CROMULENT, adjective: appearing legitimate but actually being spurious.
USAGE:The Government’s claim that the RTI Bill involved just a routine technical amendment made a cromulent case, since the argument obscured the fact that once the Government has the power to appoint RTI Commissioners for as long as it wants and pay them whatever it wants, their independence and autonomy are finished.
In fact ‘cromulent’ is an apposite term for much of our Government’s claims. Cromulence is not mere mendacity; it requires saying something that is technically accurate, but conceals a much more serious rider beneath its innocuous legitimacy.

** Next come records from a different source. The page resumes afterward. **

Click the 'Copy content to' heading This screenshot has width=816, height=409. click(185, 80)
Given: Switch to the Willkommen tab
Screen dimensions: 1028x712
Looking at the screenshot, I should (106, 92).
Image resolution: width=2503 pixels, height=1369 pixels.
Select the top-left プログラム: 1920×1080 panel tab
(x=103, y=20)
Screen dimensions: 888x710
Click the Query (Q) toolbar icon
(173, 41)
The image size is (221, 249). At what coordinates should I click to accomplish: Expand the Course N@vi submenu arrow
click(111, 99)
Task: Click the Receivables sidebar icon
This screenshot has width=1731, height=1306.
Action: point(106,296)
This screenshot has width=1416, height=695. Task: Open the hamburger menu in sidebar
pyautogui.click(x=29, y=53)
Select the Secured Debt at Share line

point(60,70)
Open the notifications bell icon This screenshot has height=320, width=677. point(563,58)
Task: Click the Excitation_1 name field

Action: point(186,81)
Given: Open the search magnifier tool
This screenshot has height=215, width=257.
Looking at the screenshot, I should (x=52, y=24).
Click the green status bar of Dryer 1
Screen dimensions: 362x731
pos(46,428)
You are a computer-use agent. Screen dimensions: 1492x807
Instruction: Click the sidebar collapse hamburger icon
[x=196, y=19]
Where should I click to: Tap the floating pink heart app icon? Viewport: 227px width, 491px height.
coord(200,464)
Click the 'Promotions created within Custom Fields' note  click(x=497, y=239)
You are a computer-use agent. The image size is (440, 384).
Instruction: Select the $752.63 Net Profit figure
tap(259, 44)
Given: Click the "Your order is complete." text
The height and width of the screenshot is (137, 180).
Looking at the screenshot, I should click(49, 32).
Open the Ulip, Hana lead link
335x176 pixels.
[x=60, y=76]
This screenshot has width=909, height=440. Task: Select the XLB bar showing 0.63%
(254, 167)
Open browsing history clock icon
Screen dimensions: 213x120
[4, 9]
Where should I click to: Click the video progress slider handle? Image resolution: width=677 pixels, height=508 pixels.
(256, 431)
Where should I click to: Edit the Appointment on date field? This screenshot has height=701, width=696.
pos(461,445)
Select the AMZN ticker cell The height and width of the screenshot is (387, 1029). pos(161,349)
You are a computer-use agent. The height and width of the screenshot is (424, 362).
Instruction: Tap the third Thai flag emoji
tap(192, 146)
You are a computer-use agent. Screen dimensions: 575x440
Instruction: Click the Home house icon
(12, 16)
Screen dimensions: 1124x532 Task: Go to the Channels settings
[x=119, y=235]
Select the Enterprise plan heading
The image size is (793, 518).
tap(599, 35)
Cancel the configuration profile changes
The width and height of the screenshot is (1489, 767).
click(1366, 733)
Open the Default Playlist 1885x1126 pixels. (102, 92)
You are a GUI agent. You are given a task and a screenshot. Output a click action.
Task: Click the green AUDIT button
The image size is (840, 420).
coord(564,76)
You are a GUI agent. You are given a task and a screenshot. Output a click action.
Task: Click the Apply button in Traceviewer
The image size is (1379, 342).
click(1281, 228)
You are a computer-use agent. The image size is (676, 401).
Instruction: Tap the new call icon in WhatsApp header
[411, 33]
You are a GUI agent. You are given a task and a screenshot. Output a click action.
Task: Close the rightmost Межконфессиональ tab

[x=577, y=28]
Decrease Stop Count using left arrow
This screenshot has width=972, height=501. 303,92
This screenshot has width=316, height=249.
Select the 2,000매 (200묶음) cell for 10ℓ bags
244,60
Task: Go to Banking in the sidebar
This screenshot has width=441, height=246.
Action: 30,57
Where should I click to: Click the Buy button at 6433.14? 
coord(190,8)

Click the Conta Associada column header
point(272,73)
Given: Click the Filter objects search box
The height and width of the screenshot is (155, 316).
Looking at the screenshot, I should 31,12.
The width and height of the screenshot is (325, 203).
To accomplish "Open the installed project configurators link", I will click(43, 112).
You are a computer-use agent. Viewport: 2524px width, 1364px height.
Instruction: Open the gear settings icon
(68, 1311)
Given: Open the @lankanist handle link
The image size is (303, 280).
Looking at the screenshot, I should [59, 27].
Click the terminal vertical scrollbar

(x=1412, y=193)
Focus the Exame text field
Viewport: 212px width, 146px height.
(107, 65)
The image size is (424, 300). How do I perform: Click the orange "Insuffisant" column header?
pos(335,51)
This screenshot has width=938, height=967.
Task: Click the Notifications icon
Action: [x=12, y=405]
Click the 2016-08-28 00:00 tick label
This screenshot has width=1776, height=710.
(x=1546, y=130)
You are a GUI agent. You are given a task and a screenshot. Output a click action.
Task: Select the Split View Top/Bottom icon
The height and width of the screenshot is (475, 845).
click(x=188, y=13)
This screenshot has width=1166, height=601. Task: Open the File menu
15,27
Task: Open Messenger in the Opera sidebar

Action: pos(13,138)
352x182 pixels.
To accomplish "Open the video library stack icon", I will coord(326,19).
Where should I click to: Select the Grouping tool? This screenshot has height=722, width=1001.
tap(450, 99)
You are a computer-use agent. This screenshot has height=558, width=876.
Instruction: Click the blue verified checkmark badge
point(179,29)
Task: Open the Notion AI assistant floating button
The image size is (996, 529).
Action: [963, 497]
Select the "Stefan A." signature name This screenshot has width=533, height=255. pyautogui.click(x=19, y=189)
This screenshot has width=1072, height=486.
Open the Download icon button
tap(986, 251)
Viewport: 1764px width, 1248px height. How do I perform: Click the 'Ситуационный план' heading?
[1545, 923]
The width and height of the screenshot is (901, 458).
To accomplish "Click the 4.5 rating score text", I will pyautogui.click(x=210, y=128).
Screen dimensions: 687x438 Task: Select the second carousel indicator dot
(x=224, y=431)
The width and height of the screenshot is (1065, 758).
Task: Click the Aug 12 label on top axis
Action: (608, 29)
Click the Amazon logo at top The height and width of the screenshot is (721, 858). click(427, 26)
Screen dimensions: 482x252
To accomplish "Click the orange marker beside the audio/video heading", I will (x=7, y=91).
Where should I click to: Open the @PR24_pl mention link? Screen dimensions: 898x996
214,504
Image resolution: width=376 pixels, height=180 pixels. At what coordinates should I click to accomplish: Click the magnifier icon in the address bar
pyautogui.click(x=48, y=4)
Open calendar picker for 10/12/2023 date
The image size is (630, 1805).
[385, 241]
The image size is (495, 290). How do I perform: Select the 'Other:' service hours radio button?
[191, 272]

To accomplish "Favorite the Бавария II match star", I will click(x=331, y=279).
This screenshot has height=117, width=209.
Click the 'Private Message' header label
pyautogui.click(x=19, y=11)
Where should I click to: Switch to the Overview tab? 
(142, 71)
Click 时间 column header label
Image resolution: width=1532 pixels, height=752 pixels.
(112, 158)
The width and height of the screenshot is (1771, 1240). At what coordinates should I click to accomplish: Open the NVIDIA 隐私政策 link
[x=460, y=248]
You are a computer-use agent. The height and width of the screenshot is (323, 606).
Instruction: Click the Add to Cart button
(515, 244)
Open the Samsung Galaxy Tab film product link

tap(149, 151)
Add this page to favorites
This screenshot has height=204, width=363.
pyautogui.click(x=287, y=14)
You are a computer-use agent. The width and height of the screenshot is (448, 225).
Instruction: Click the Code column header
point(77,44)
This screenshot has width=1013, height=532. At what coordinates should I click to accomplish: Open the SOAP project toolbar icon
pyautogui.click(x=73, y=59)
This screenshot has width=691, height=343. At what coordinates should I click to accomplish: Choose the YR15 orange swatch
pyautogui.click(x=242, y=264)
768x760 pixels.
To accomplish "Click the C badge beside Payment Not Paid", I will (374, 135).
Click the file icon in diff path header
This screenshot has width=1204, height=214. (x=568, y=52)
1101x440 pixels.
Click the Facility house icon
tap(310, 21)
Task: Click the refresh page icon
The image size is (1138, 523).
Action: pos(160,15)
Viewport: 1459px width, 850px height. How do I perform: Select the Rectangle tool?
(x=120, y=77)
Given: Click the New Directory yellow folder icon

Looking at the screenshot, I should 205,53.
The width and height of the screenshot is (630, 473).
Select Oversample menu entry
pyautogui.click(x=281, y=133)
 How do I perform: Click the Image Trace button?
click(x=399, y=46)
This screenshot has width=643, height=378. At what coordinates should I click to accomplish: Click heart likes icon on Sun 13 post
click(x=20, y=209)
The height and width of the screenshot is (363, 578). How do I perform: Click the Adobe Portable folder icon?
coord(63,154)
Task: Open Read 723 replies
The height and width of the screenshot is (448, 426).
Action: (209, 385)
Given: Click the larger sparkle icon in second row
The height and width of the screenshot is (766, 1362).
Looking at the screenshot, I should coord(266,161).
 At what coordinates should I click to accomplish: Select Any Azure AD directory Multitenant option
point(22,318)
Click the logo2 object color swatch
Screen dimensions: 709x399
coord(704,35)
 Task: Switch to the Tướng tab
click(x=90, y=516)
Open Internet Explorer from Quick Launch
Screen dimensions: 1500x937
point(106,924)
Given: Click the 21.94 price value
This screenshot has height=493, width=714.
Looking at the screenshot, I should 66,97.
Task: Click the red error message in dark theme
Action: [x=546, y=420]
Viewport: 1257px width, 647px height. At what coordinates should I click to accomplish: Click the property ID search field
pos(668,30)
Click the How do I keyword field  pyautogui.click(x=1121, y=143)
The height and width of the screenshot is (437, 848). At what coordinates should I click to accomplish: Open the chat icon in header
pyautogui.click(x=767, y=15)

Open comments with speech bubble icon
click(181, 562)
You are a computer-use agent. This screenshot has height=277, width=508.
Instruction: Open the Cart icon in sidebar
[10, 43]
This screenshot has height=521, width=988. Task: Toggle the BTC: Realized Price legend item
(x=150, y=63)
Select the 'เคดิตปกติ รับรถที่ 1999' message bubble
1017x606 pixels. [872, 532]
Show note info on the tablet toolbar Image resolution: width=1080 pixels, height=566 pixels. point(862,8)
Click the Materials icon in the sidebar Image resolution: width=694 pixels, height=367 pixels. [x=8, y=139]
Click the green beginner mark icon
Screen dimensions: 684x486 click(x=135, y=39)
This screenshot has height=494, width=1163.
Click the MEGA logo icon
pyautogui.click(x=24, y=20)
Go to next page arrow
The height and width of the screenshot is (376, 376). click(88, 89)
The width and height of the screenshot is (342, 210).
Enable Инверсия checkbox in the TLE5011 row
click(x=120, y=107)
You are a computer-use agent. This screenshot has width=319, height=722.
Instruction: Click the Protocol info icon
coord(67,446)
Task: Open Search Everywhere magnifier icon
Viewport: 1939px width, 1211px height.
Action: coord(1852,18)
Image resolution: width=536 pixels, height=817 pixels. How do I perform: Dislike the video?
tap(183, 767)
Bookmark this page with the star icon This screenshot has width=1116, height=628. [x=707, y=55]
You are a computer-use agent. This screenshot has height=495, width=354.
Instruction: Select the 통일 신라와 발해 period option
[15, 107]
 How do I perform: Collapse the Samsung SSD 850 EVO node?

An Administration that has spent 5,600 crores of taxpayers’ money in five years on advertisements and publicity praising itself, is particularly prone to cromulence. Thus the government boasted of creating millions of ‘Jan Dhan’ accounts at a time when 93% of them had zero balance, and spent crores publicising the free gas cylinders provided to poor rural women for cooking without acknowledging that the refills had to be paid for -- and 97% of the beneficiaries declined to do so because they could not afford the cost of a gas cylinder.
Cromulent is not to be confused with ‘crapulent’, which refers to excessive drinking of alcohol, though of course a crapulent spokesperson is quite likely to make cromulent claims. Our abstemious politicians do not even have the excuse of crapulence to justify their cromulence.